### TEXT SECTION
# # # # #

Now we can run the compiler:



In [None]:
with tvm.transform.PassContext(opt_level=3, config={'tir.disable_vectorize': True}):
  graph_json, compiled_model, simplified_params = tvm.relay.build(
    relay_model, target=TARGET, params=params)

Now we've lowered our model into C. Let's look at a fragment:



In [None]:
print('\n'.join(compiled_model.imported_modules[0].get_source().split('\n')[:800]))

We can also look at the generated FuncRegistry:

In [None]:
print(compiled_model.get_source())

Let's also look at the simplified parameters:



In [None]:
print('Simplified Parameters')
for k, v in simplified_params.items():
  print(f' * {k}: {v.shape}')

print(graph_json)

Building a host-driven binary
-----------------------------

First we'll build a firmware binary that can be controlled using an attached host computer over
UART. This is a great way to try out the network while writing minimal firmware, and it's also
how autotuning is accomplished. We'll re-use the compilation flow we use with autotuning:



In [None]:
from tvm.micro.contrib import zephyr
opts = model_inst.get_micro_compiler_opts()
opts['lib_opts']['cmake_args'] = ['-DCMAKE_VERBOSE_MAKEFILE=1']

# Instantiate the compiler.
compiler = zephyr.ZephyrCompiler(os.path.join(microtvm_blogpost_path, 'runtimes', 'zephyr'),
                                 board='nucleo_l496zg',
                                 zephyr_toolchain_variant='zephyr')

# A Workspace is a directory that holds compiled libraries.
workspace = tvm.micro.Workspace(debug=True)

# Build the micro-binary, which represents the final firmware image.
micro_bin = tvm.micro.build_static_runtime(workspace, compiler, compiled_model, **opts)

# # # # #

### Collected data
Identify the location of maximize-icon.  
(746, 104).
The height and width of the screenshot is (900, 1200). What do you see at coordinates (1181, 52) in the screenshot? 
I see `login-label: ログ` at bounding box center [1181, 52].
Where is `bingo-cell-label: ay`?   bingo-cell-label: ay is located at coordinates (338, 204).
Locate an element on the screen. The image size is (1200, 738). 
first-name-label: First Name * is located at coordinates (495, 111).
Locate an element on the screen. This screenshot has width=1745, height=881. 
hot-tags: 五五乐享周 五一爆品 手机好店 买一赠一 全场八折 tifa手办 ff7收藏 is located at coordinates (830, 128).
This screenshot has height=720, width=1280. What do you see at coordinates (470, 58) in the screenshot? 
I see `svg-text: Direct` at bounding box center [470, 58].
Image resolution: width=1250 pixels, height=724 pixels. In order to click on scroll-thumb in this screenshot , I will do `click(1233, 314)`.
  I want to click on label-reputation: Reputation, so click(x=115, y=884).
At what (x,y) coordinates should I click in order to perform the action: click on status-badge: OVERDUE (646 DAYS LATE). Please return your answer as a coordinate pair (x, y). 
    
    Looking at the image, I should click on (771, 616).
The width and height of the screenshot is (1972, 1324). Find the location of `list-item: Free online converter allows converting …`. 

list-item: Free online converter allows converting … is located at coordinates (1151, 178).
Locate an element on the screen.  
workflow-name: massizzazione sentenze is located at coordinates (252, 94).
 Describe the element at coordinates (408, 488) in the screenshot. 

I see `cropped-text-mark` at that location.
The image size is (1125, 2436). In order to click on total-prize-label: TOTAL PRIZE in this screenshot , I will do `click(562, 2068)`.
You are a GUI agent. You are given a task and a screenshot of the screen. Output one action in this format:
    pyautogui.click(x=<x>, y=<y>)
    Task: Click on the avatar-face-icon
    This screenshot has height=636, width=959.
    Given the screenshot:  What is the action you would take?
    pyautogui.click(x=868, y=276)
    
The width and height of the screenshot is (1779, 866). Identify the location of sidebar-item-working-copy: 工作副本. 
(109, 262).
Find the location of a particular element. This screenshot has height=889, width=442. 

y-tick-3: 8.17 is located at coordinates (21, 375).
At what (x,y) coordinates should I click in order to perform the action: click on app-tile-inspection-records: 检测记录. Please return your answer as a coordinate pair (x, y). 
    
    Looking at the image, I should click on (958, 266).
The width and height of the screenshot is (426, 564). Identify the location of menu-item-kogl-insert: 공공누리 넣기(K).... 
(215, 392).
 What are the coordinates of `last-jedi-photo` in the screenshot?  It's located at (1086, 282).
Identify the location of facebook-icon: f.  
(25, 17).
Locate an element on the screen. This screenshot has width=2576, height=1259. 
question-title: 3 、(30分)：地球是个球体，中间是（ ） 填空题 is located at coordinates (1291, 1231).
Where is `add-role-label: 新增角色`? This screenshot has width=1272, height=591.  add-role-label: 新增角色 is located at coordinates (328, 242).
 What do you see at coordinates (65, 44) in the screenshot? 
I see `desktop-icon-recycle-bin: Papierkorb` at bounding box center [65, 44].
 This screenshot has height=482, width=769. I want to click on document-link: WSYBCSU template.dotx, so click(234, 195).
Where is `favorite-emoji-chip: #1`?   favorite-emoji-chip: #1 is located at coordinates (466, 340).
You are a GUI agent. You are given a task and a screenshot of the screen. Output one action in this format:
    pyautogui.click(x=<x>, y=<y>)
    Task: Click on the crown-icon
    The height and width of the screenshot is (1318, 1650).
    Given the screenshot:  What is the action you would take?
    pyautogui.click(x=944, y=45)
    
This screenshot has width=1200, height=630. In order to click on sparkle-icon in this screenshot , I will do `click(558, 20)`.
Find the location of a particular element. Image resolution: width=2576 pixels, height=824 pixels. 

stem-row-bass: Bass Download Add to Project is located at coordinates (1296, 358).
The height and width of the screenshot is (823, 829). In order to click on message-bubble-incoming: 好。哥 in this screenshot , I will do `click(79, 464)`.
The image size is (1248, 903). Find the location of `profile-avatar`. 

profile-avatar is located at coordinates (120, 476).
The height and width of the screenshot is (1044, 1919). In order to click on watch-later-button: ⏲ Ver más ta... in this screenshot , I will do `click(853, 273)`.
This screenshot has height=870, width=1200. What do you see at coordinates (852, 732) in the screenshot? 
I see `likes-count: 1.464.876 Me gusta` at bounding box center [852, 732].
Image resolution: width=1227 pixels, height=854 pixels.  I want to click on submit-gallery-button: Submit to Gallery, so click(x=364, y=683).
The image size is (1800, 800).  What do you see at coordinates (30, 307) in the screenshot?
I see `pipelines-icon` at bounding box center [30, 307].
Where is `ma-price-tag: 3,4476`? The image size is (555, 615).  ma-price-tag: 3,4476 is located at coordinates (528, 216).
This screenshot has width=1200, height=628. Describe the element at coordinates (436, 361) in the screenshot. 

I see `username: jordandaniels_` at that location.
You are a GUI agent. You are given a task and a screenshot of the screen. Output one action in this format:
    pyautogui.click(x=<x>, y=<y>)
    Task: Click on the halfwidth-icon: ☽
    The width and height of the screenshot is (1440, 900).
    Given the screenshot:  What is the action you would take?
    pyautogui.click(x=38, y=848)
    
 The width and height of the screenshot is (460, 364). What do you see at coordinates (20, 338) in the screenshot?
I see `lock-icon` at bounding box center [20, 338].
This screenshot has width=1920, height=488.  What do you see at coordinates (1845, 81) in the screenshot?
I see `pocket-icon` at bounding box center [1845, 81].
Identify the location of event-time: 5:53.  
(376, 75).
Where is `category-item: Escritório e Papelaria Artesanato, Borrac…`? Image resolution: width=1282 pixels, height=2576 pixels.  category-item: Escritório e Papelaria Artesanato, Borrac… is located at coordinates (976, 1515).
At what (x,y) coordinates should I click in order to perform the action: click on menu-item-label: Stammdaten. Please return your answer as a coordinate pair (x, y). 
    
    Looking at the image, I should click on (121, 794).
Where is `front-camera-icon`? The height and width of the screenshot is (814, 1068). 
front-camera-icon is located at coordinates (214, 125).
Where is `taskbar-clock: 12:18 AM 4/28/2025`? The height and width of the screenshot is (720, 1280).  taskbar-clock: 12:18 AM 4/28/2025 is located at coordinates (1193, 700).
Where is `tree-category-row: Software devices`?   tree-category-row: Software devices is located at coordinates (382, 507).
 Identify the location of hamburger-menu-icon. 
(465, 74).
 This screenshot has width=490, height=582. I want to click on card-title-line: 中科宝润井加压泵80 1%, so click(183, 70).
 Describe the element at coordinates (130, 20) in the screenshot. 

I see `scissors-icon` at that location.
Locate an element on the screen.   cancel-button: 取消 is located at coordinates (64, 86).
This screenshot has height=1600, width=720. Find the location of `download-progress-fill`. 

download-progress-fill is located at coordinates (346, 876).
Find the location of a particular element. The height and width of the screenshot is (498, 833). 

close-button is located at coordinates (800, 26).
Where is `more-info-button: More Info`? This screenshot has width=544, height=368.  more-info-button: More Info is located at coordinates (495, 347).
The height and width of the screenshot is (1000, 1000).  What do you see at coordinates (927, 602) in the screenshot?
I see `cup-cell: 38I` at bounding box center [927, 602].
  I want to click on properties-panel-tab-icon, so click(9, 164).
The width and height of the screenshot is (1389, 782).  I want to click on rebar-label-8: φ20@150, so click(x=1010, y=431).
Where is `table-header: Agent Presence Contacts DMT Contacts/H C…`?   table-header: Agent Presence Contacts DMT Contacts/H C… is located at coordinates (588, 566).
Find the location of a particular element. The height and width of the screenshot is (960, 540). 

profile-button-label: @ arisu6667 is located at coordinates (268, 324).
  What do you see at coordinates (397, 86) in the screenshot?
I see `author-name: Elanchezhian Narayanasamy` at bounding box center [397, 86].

# # # # #

### EXERCISE TASKS
**a)** List every code comment, meaning each line that begins with "#", in the TVM compilation walkthrough.
**b)** Update the TVM compilation walkthrough by reproducing everything from "# Instantiate the" down to "final firmware image.", with "micro-binary" changed to "static binary".

### RESPONSES TO THE TASKS
**a)**
- # Instantiate the compiler.
- # A Workspace is a directory that holds compiled libraries.
- # Build the micro-binary, which represents the final firmware image.

**b)**
# Instantiate the compiler.
compiler = zephyr.ZephyrCompiler(os.path.join(microtvm_blogpost_path, 'runtimes', 'zephyr'),
                                 board='nucleo_l496zg',
                                 zephyr_toolchain_variant='zephyr')

# A Workspace is a directory that holds compiled libraries.
workspace = tvm.micro.Workspace(debug=True)

# Build the static binary, which represents the final firmware image.